|

THE DATA STORAGE EVOLUTION
Has disk capacity outgrown its usefulness?
by Ron Yellin
DISK STORAGE CAPACITIES DOUBLE every 12 to 18 months as density rapidly increases, and the amount of available storage is growing exponentially with each disk size capacity increase (figure 1). Users looking to decrease their storage costs would typically look at higher capacity drives as a positive industry trend; however, it is critical to understand the performance implications of rapidly increasing disk capacity.
Like capacity, disk performance is increasing,
but at a much slower rate. While capacity has almost doubled every
12 months, disk-seek times (time to position the disk head on
the required track) only decreased by approximately 12% during
that time. Disk transfer times (the rate at which data is moved
from or to the disk) have increased by approximately 40% over
the same period. As disk capacity evolved from 2GB to 73GB (a
36-fold increase), average I/O access times (seek, latency—time
for disk to revolve, and transfer) have decreased from 13.25 milliseconds
to 6.5 milliseconds, just a two-fold improvement (figure 2).
In the past six years, Teradata has seen improvements
in disk capacity, disk array bandwidth (throughput in MB/sec.),
bandwidth per disk and bandwidth per GB of storage capacity.
Disk capacities in the Teradata environment
have increased approximately eight-fold. The disk array bandwidth
has seen greater than a five-fold improvement during this same
period.
With capacity growing more quickly than disk
bandwidth, the bandwidth per GB of storage capacity has actually
decreased by 50% (figure 3).
Given this trend, it is challenging to take
advantage of abundant storage capacity while maintaining required
performance levels.
Managing the workload
As capacity and performance increase at different rates, the actual
impact on performance depends on the workload and the nature of
the data being transferred. In a data warehousing environment,
I/O bandwidth is the critical performance metric, whereas I/Os/sec.
may be more relevant in an operational system or OLTP environment.
In the Teradata environment, a typical workload
generates an extremely random disk access pattern. I/O sizes vary,
with an average of approximately 48 kilobytes. Cache in a disk
array is not effective since any data likely to be reused is already
cached within the memory of a Teradata compute node, which eliminates
the need to issue that I/O in the first place.
Given this workload, the disk performance is
the limiting factor in the Teradata environment. Here, a 15,000-rpm
disk can generate approximately 5.5 MB/sec. of bandwidth. Based
on the I/O bandwidth requirement of each generation of Teradata
compute node, the number of disks required can be easily calculated.
As disk capacities increase, businesses could
reduce the number of disks they use, but with a finite amount
of I/O bandwidth available per disk, they often find it necessary
to configure more disks for performance than are required for
capacity.

Records provided ▸
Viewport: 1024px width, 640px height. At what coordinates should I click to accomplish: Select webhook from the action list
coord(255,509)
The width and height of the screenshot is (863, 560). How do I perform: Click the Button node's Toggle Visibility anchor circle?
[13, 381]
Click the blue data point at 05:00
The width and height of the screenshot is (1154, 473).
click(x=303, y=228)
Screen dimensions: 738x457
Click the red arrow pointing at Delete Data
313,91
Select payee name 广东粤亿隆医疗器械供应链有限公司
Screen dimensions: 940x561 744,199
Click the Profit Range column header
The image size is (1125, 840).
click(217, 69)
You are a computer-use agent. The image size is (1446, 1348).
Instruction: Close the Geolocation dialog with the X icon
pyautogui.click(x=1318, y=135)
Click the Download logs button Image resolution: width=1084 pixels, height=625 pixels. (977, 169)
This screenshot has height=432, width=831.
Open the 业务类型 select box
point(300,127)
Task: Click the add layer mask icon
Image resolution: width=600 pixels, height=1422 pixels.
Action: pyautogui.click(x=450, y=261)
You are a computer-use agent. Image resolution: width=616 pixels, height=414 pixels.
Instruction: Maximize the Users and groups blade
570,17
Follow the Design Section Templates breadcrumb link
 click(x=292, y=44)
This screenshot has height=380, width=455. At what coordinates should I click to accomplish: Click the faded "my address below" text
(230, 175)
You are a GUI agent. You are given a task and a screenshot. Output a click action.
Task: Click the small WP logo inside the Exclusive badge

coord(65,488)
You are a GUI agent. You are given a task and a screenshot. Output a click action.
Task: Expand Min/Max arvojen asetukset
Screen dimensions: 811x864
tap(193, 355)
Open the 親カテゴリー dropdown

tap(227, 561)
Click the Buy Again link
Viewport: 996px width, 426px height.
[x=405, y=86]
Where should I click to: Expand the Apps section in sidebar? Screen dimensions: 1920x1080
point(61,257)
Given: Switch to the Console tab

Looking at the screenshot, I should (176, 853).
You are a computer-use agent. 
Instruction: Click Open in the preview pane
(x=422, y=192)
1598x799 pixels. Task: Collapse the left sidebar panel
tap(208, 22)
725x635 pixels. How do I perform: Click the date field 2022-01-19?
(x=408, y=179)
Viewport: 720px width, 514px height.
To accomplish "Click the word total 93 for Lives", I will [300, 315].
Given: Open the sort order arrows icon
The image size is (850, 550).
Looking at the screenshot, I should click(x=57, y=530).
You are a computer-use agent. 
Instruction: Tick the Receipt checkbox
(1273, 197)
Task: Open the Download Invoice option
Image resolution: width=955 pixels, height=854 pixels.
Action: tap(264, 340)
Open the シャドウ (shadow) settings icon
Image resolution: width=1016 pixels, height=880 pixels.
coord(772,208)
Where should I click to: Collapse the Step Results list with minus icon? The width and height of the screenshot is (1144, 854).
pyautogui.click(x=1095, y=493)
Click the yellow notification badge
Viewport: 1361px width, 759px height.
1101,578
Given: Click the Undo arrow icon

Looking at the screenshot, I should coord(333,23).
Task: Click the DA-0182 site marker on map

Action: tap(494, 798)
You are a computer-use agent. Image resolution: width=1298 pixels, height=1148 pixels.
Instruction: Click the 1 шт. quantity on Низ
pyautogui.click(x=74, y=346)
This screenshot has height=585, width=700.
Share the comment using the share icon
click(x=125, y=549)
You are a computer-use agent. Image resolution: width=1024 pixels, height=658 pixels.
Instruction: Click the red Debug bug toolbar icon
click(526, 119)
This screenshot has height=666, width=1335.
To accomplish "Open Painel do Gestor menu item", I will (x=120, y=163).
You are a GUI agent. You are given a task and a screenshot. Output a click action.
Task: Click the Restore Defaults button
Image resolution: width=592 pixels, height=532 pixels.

Problems and tasks ▸
1) Please retype the stretch of the entries from the line containing "Given: Switch to the Console tab" through the line containing "(x=408, y=179)".
2) Continue the article on disk capacity and performance from its final sentence.
The article and the entries have no connection to each other.

Final results ▸
1)
Given: Switch to the Console tab

Looking at the screenshot, I should (176, 853).
You are a computer-use agent. 
Instruction: Click Open in the preview pane
(x=422, y=192)
1598x799 pixels. Task: Collapse the left sidebar panel
tap(208, 22)
725x635 pixels. How do I perform: Click the date field 2022-01-19?
(x=408, y=179)

2)
The performance and capacity technology trend
is not only a problem in data warehousing environments but it
is also an issue in transactional system environments (e.g. OLTP),
which are more sensitive to the number of I/Os per second that
can be performed. Regardless of capacity, a 15,000-rpm disk is
capable of performing approximately 154 small block (512 byte)
random I/Os per second (based on a 6.5 millisecond access time
as shown in figure 2).
As disk capacity doubles, disk performance
(I/Os per second) essentially remains static. As such, there is
now twice as much data capacity that the same number of I/Os per
second must service. This is leading a number of OLTP vendors
to recommend that some of the capacity on the larger disks not
be used.
Balancing the technology
Three methods address these disk trends. First, you can do everything
possible to extract maximum performance from a disk. Second, you
can use advanced database technologies to reduce I/O demand. Third,
and inevitably, you can identify good uses for the onslaught of
disk capacity. Let’s examine each of these methods.
1) How does Teradata extract
the maximum performance possible from a disk?
Teradata uses high-performance disk array controllers and storage
interconnects to deliver the disk’s performance capabilities
without intervening bottlenecks.
Teradata recommends using RAID-1 instead of
RAID-5 redundancy. RAID-5 has a high I/O overhead for updates
and writes of intermediate tables. Furthermore, RAID-5 exacerbates
the capacity problem.
Teradata uses high-performance enterprise class
disks, with high rpm, low seek times and fast transfer rates.
Avoid performance-wasting, high-capacity, slow rpm, non-enterprise
PC-class SATA disks that require extra revolutions to acquire
data in the face of normal vibration.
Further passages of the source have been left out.